THE DATA section start

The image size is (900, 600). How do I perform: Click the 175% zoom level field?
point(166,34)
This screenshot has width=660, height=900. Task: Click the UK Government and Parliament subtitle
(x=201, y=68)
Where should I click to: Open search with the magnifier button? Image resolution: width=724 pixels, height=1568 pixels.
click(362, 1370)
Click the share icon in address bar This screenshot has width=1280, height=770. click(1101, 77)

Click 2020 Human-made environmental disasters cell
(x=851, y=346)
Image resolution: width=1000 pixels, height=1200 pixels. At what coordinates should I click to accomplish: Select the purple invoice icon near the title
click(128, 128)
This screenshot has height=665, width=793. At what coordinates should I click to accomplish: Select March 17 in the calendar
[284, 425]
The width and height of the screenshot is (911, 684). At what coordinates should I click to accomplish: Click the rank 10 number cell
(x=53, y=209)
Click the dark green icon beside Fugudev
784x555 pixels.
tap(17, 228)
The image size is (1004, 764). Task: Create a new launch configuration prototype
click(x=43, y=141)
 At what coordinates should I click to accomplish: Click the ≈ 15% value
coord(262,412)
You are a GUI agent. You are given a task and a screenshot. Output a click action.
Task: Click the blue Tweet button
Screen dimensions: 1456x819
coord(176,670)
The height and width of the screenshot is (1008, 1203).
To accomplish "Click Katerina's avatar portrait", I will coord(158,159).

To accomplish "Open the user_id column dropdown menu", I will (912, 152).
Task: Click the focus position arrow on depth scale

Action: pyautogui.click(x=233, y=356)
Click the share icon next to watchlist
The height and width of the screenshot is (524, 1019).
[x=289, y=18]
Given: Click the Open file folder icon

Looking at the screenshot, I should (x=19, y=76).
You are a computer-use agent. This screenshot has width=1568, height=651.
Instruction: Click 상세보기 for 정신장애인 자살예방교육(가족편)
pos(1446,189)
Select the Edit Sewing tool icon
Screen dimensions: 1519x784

THE DATA section end

TASK PROMPT
The result should be every line that contains "share", copied from the entries.

EXERCISE SOLUTION
Click the share icon in address bar This screenshot has width=1280, height=770. click(1101, 77)
Click the share icon next to watchlist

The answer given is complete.